Work instructions:
Produce a verbatim transcription of the entries, with all pictures omitted.

Input material START

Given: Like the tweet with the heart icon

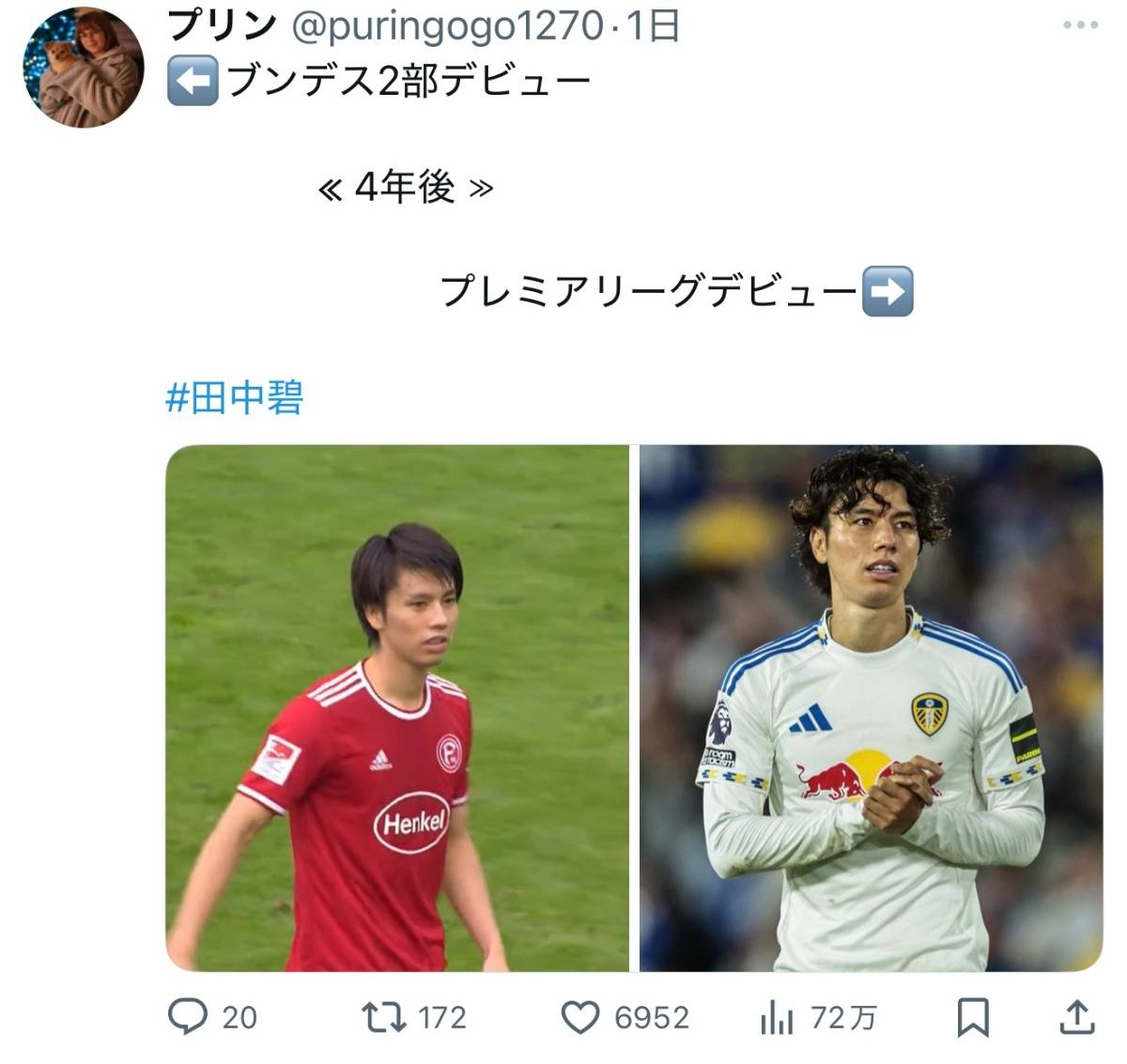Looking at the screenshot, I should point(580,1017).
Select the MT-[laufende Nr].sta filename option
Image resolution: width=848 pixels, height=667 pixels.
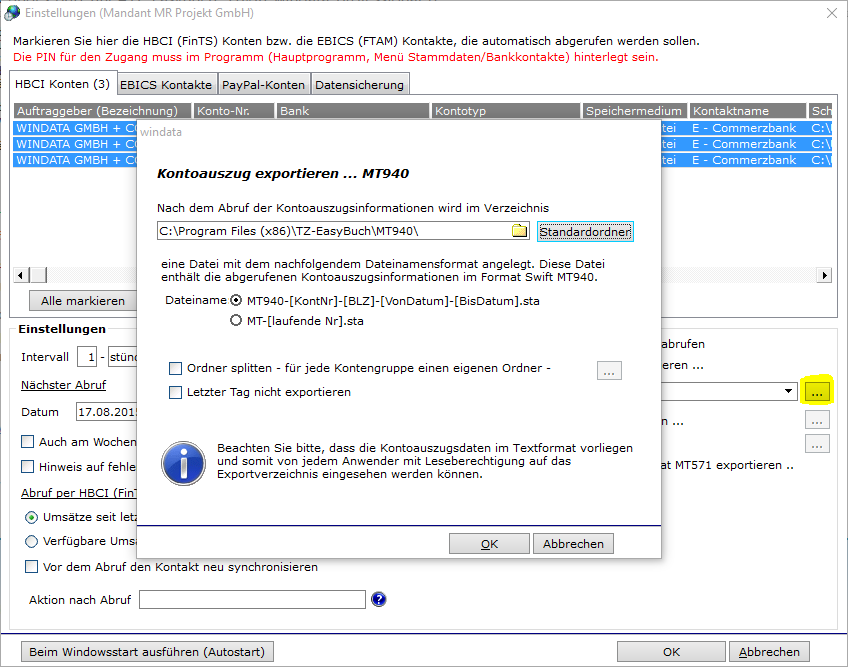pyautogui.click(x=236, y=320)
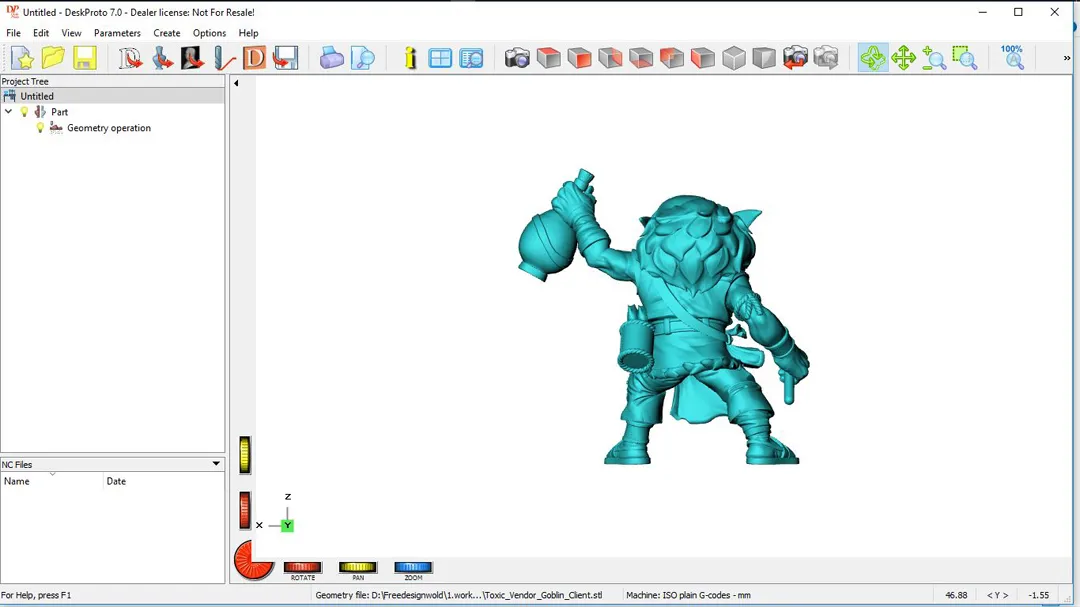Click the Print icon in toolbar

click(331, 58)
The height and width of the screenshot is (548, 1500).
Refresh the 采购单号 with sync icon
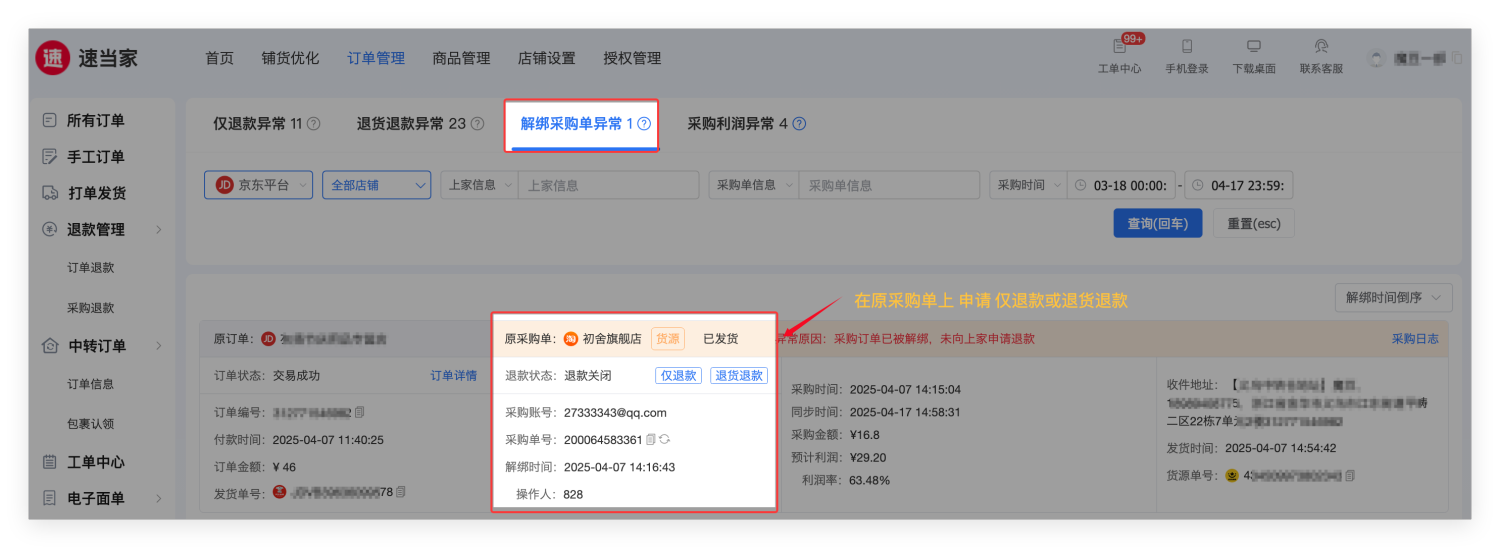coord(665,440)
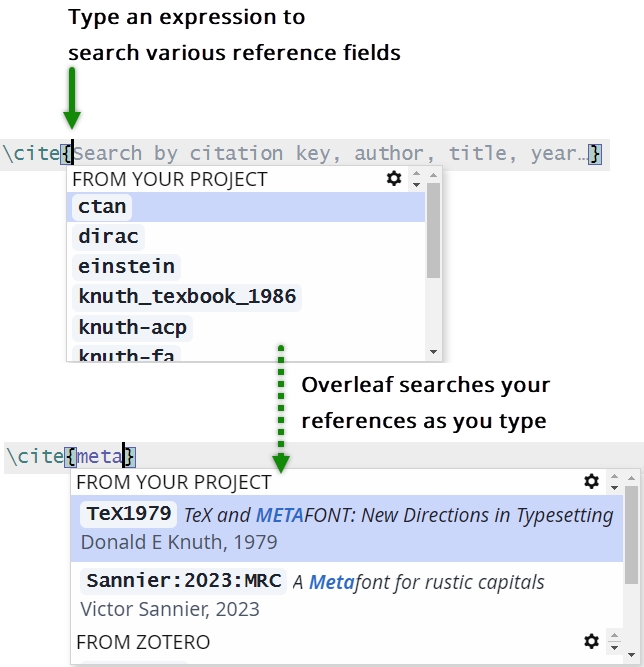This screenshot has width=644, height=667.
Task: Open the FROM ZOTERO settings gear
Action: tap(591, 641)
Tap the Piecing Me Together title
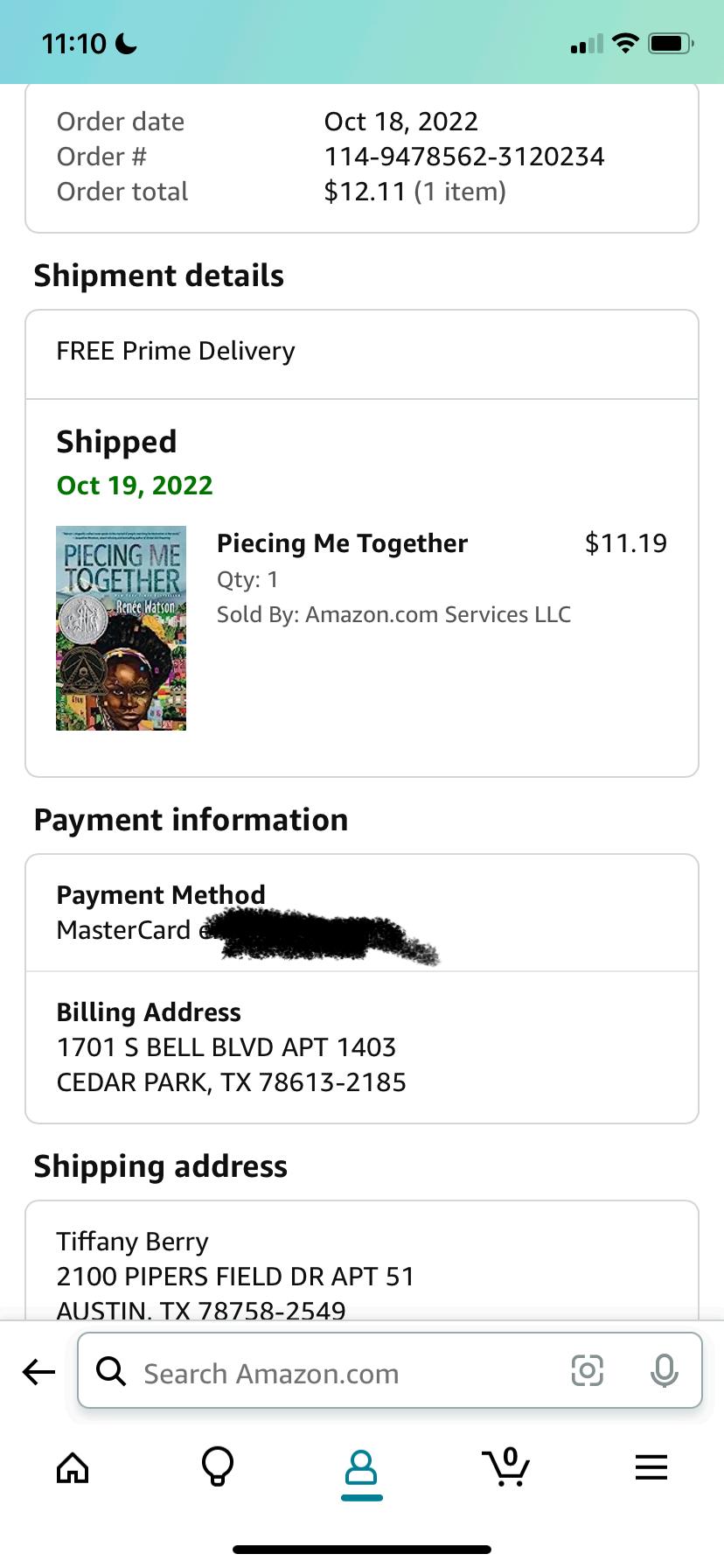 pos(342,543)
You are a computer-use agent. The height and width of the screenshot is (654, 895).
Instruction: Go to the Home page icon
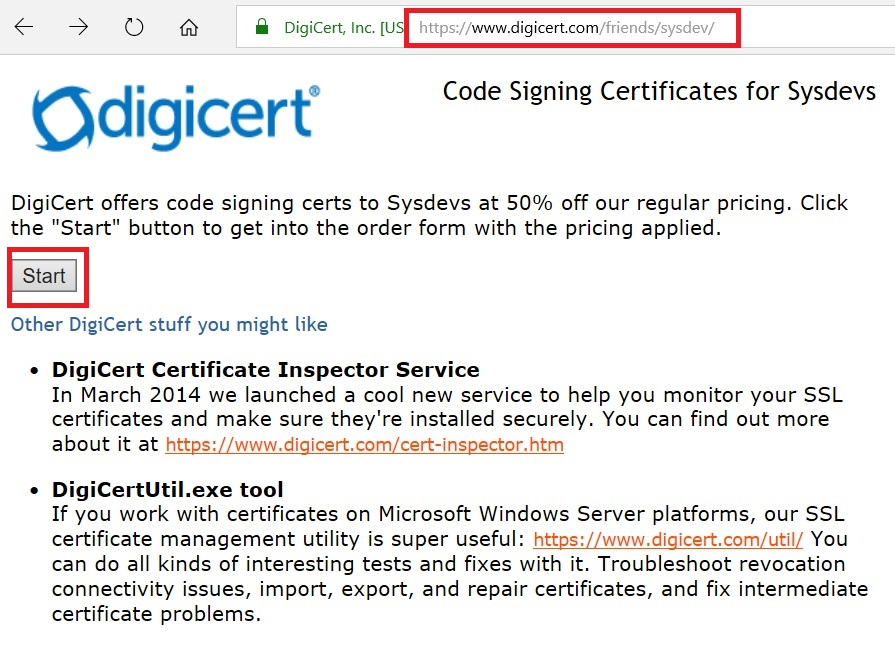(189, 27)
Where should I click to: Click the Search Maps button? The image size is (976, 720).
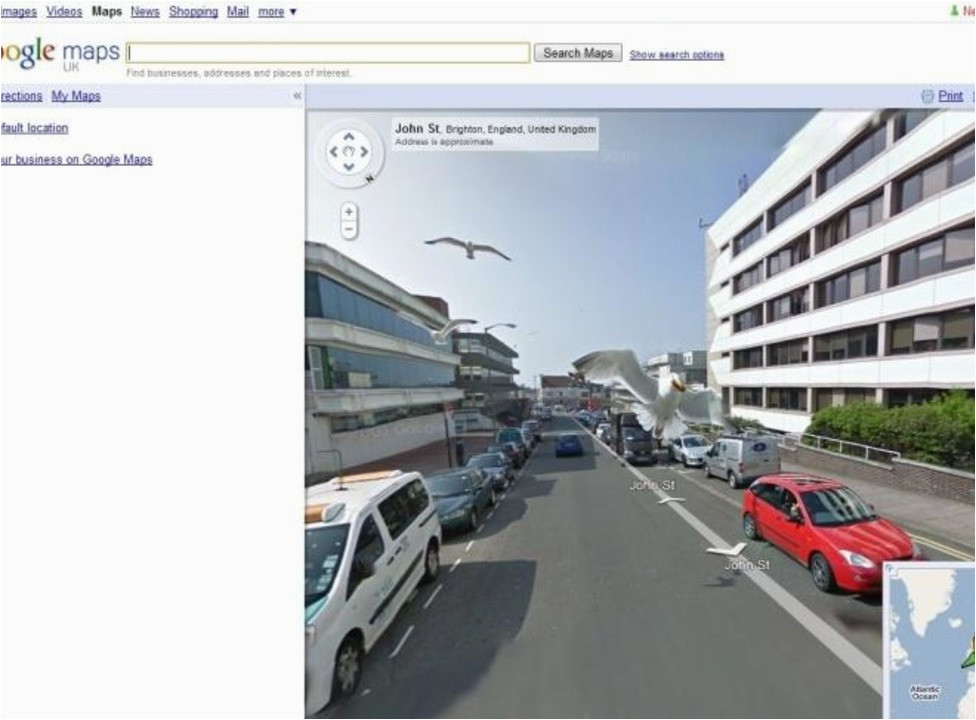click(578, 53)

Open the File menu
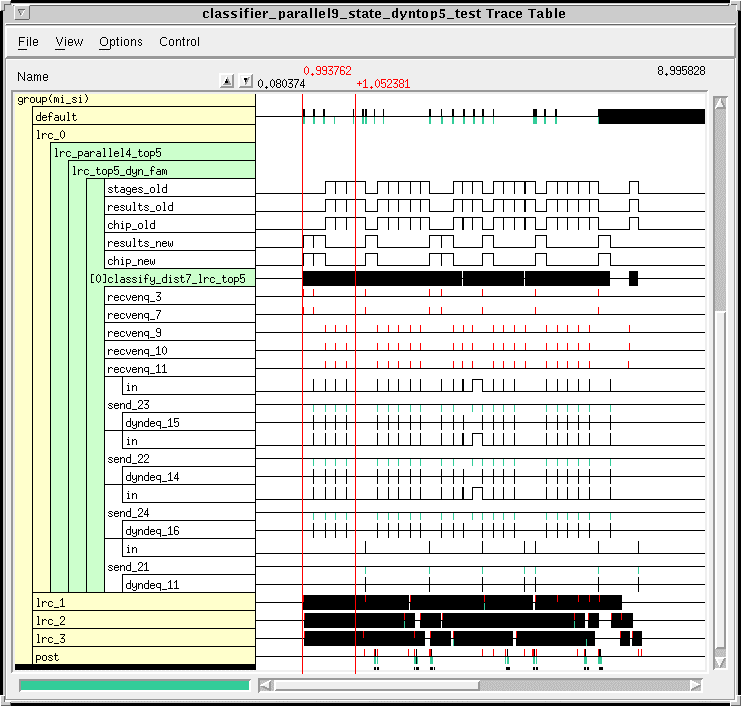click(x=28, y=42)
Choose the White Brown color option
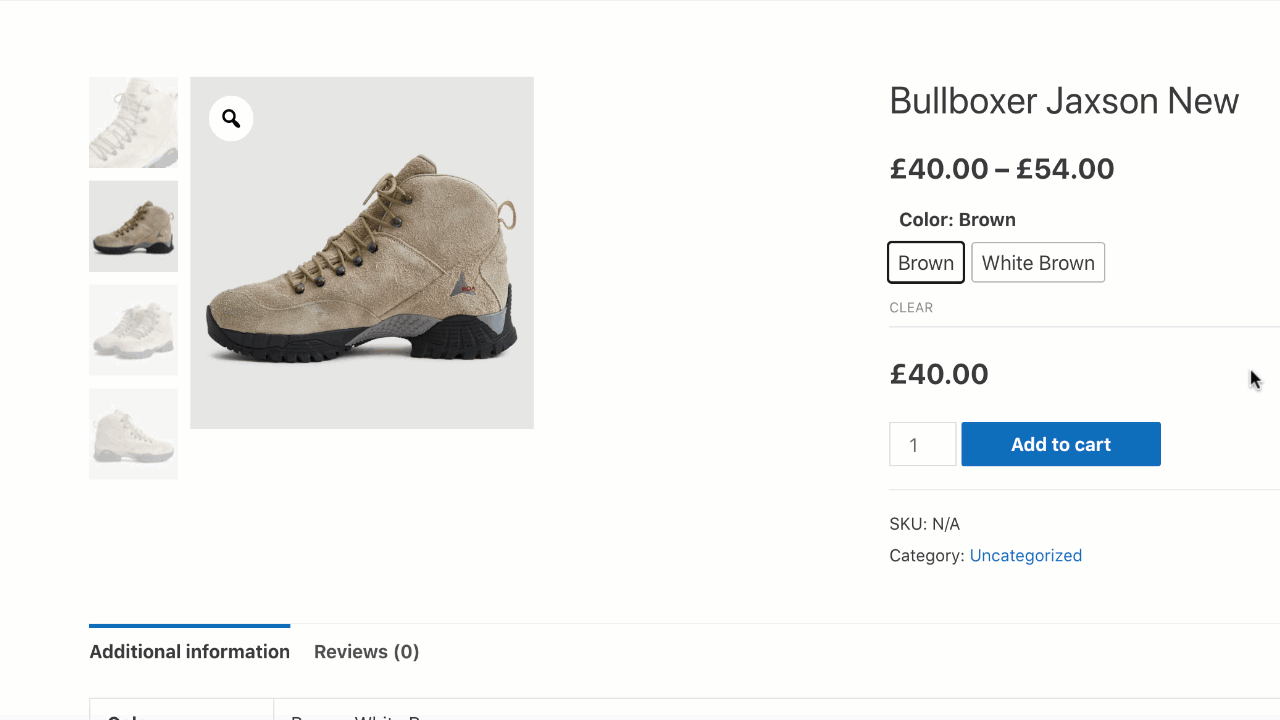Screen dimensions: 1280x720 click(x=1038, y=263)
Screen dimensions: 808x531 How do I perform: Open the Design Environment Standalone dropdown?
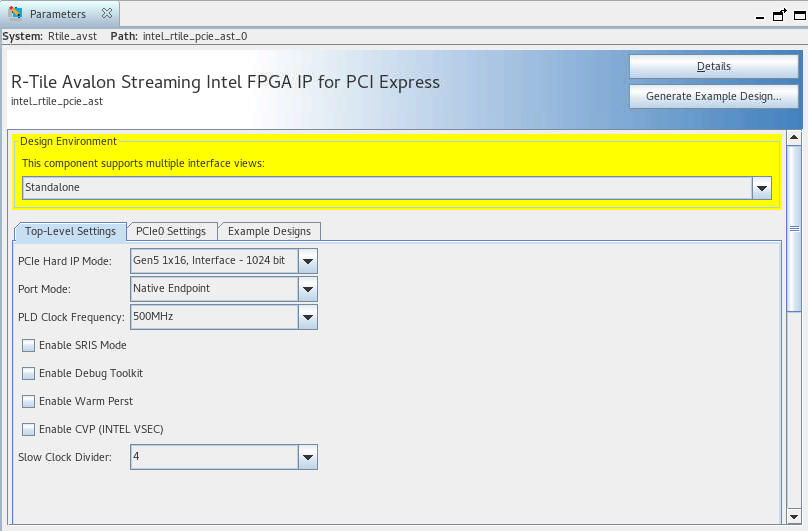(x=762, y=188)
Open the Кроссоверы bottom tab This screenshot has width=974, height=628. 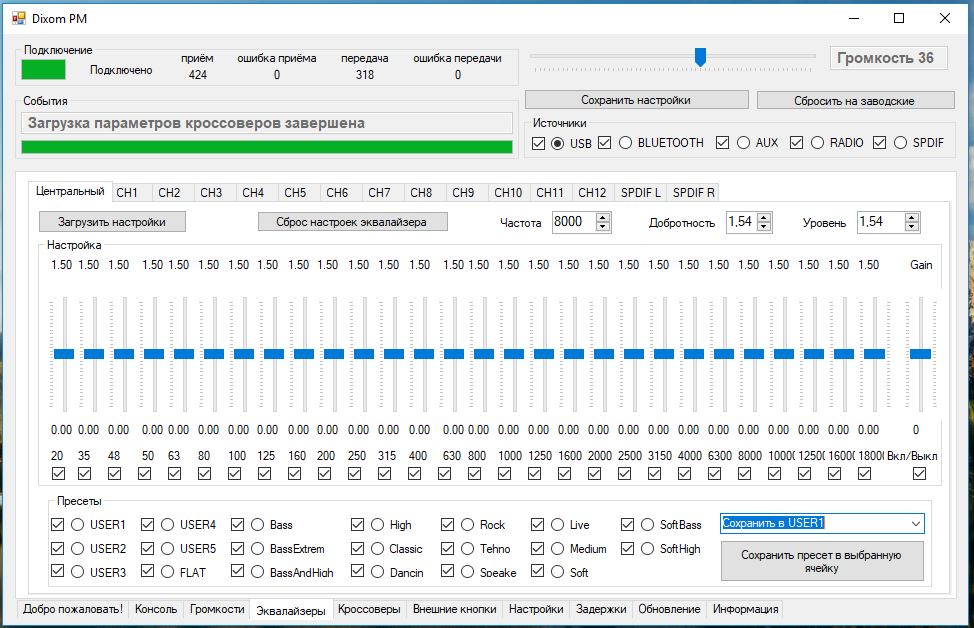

Input material END

Task response:
Given: Like the tweet with the heart icon

Looking at the screenshot, I should point(580,1017).
Select the MT-[laufende Nr].sta filename option
Image resolution: width=848 pixels, height=667 pixels.
pyautogui.click(x=236, y=320)
Click the Print icon in toolbar

click(331, 58)
The height and width of the screenshot is (548, 1500).
Refresh the 采购单号 with sync icon
coord(665,440)
This screenshot has width=644, height=667.
Task: Open the FROM ZOTERO settings gear
Action: tap(591, 641)
Tap the Piecing Me Together title
 pos(342,543)
You are a computer-use agent. The height and width of the screenshot is (654, 895).
Instruction: Go to the Home page icon
(189, 27)
Where should I click to: Click the Search Maps button? The image size is (976, 720).
click(578, 53)

Open the File menu
click(x=28, y=42)
Choose the White Brown color option
Screen dimensions: 1280x720 click(x=1038, y=263)
Screen dimensions: 808x531 How do I perform: Open the Design Environment Standalone dropdown?
(x=762, y=188)
Open the Кроссоверы bottom tab This screenshot has width=974, height=628. 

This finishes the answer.